> WHAT THIS TASK INVOLVES: Only the lines of the data below from the one with "Acompanhar esta matéria [button] (276, 881)" through the one with "Korean Beauty (517, 86)" are wanted. Repeat them exactly.
———
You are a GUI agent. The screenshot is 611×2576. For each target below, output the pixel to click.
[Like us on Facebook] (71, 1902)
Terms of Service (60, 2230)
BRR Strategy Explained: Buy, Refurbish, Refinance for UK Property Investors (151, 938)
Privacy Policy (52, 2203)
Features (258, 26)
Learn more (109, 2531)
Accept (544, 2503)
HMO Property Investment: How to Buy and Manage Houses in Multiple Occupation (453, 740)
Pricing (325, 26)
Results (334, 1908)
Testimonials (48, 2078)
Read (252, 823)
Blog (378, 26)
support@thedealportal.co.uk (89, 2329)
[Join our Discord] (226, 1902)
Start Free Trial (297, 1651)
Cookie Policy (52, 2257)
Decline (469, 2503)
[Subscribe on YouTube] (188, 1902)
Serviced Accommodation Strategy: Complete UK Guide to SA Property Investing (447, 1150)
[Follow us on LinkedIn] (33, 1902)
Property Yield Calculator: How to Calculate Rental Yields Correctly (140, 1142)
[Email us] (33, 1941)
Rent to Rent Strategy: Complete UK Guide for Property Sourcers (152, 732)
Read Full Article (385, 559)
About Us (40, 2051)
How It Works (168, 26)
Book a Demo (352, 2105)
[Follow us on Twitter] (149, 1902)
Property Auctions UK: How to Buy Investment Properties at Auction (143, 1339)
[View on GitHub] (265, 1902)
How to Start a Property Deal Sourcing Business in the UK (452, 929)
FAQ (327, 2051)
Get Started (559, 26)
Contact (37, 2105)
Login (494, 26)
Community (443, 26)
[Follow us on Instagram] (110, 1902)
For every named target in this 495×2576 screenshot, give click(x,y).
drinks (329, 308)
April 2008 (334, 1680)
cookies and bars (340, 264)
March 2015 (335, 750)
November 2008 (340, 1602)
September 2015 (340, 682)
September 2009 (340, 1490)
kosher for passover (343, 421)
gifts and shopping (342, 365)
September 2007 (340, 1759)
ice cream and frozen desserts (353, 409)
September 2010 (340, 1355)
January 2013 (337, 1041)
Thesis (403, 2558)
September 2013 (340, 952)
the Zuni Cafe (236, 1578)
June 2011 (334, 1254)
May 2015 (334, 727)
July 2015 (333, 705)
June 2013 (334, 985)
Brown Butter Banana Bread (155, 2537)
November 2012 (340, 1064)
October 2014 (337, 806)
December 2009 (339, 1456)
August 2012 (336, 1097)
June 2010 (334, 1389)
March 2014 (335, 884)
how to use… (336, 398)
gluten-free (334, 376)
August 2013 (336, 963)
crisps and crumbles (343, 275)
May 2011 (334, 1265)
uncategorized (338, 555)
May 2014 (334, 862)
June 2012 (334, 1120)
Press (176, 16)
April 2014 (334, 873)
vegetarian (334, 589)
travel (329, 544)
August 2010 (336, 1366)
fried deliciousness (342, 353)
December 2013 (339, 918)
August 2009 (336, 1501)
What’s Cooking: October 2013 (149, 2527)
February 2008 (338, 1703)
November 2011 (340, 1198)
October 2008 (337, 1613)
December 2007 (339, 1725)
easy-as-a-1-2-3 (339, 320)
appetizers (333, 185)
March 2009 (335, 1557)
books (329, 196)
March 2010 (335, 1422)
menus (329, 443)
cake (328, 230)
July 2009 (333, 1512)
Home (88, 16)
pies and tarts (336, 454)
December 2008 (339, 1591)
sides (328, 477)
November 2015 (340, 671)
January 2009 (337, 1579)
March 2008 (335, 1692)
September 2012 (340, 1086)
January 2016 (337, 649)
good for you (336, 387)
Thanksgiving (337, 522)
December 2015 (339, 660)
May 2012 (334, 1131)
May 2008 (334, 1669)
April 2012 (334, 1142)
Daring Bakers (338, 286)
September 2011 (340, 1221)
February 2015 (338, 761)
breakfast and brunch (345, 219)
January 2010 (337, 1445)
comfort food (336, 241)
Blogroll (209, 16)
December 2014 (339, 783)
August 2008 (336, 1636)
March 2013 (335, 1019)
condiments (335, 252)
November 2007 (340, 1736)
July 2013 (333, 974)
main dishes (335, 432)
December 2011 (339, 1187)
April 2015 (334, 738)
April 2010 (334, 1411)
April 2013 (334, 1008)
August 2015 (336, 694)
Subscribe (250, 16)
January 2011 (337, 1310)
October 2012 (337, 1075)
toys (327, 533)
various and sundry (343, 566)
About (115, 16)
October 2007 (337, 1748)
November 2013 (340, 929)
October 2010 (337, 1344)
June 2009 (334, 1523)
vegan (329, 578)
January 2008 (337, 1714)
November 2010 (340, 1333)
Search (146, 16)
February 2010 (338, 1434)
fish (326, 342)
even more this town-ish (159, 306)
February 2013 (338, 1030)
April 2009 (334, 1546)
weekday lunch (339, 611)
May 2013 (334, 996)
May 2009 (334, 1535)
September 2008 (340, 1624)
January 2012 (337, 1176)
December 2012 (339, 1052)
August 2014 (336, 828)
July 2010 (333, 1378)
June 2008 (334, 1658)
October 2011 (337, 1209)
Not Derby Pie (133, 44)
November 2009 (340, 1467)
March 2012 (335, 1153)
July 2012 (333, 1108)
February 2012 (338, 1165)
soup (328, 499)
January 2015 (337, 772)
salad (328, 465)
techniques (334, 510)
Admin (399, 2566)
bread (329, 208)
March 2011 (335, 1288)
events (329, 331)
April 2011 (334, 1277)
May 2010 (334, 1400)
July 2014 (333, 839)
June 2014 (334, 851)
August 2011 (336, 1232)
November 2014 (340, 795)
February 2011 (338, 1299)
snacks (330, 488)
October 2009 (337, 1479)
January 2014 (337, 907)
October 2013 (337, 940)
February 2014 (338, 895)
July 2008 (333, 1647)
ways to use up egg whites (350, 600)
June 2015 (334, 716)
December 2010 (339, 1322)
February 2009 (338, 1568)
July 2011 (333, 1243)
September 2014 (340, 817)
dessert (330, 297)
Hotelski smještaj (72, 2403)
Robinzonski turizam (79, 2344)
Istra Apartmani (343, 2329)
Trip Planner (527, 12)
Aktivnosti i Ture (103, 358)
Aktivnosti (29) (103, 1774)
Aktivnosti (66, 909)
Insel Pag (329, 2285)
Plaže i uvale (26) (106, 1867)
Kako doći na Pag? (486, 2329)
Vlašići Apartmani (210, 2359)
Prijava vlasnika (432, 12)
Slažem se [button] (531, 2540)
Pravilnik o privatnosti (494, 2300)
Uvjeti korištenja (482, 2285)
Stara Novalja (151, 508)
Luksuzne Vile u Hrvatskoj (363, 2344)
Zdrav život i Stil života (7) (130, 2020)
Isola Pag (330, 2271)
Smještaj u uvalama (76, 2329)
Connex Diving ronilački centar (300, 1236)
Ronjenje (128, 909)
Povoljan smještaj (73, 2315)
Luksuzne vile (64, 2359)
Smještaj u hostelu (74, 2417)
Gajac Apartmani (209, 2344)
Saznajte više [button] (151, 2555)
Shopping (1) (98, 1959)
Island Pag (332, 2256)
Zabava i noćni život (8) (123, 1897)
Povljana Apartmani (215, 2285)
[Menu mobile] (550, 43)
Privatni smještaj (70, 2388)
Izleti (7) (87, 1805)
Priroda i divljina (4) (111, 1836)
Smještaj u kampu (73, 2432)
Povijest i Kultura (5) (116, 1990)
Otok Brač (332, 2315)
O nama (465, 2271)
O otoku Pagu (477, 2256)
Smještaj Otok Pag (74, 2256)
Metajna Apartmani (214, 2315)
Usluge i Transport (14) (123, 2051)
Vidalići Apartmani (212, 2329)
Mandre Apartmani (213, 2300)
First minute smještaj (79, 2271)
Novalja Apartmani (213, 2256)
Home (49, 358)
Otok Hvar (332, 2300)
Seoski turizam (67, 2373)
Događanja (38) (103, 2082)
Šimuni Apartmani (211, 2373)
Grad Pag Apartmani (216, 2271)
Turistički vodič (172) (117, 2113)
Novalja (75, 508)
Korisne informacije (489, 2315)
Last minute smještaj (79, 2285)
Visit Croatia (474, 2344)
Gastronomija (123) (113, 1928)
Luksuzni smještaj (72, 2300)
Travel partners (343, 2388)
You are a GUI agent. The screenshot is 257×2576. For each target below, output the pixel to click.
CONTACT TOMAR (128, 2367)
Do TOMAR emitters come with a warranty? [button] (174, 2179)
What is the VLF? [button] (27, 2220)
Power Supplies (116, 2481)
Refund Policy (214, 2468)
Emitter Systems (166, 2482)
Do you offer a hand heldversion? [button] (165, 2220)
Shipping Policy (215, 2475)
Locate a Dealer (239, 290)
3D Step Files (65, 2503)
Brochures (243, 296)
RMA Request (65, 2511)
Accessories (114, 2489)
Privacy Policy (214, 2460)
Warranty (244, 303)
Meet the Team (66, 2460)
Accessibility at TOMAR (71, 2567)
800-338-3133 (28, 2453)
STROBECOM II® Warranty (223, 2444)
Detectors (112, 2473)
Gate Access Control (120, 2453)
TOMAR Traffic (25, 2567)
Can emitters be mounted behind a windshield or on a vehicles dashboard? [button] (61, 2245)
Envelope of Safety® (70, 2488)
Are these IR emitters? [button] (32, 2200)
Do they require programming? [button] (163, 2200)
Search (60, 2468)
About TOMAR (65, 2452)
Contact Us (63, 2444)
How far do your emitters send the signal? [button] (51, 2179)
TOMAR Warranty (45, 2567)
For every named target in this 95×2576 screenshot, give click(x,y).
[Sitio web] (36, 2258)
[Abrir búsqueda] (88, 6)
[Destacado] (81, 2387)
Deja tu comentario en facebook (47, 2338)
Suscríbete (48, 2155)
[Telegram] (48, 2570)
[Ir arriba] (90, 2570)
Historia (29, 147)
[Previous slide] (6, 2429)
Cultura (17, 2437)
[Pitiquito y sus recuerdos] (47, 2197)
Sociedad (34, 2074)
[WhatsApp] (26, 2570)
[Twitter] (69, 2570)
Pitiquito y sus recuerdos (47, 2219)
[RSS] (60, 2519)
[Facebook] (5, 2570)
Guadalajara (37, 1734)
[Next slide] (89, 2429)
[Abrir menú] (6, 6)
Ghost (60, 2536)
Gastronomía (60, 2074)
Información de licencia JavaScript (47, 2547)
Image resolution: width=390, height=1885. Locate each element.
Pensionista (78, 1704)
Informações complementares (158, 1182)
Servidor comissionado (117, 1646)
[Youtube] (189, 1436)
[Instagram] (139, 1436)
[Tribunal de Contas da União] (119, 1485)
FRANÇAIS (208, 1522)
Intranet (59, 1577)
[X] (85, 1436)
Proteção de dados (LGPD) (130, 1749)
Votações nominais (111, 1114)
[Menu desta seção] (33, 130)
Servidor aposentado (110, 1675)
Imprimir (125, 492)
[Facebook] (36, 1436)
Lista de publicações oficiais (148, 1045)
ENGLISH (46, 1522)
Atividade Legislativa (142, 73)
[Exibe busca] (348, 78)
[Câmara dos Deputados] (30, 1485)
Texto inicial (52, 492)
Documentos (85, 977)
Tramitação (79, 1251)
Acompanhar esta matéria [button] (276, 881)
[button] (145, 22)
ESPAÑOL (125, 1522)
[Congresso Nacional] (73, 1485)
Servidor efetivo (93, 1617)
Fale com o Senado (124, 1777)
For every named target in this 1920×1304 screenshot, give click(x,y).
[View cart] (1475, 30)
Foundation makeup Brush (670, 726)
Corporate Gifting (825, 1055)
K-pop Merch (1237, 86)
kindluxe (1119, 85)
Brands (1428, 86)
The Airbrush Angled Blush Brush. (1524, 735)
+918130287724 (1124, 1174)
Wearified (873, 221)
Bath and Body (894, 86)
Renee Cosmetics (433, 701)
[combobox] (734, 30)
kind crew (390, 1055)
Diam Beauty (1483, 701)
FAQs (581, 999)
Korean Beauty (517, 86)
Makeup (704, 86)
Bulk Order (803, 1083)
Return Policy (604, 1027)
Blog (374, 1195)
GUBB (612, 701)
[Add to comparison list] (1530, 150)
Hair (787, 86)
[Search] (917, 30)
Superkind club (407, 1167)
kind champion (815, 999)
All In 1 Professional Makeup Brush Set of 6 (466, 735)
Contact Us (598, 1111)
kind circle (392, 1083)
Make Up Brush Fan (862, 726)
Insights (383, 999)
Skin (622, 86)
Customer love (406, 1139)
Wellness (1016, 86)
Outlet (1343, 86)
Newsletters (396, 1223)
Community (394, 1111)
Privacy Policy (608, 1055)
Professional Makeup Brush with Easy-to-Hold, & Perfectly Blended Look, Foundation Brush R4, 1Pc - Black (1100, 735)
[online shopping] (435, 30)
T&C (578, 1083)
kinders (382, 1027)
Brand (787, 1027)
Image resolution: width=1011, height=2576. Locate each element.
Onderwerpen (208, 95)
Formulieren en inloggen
———
> EXERCISE RESULT:
Acompanhar esta matéria [button] (276, 881)
[button] (145, 22)
ESPAÑOL (125, 1522)
[Congresso Nacional] (73, 1485)
Servidor efetivo (93, 1617)
Fale com o Senado (124, 1777)
For every named target in this 1920×1304 screenshot, give click(x,y).
[View cart] (1475, 30)
Foundation makeup Brush (670, 726)
Corporate Gifting (825, 1055)
K-pop Merch (1237, 86)
kindluxe (1119, 85)
Brands (1428, 86)
The Airbrush Angled Blush Brush. (1524, 735)
+918130287724 (1124, 1174)
Wearified (873, 221)
Bath and Body (894, 86)
Renee Cosmetics (433, 701)
[combobox] (734, 30)
kind crew (390, 1055)
Diam Beauty (1483, 701)
FAQs (581, 999)
Korean Beauty (517, 86)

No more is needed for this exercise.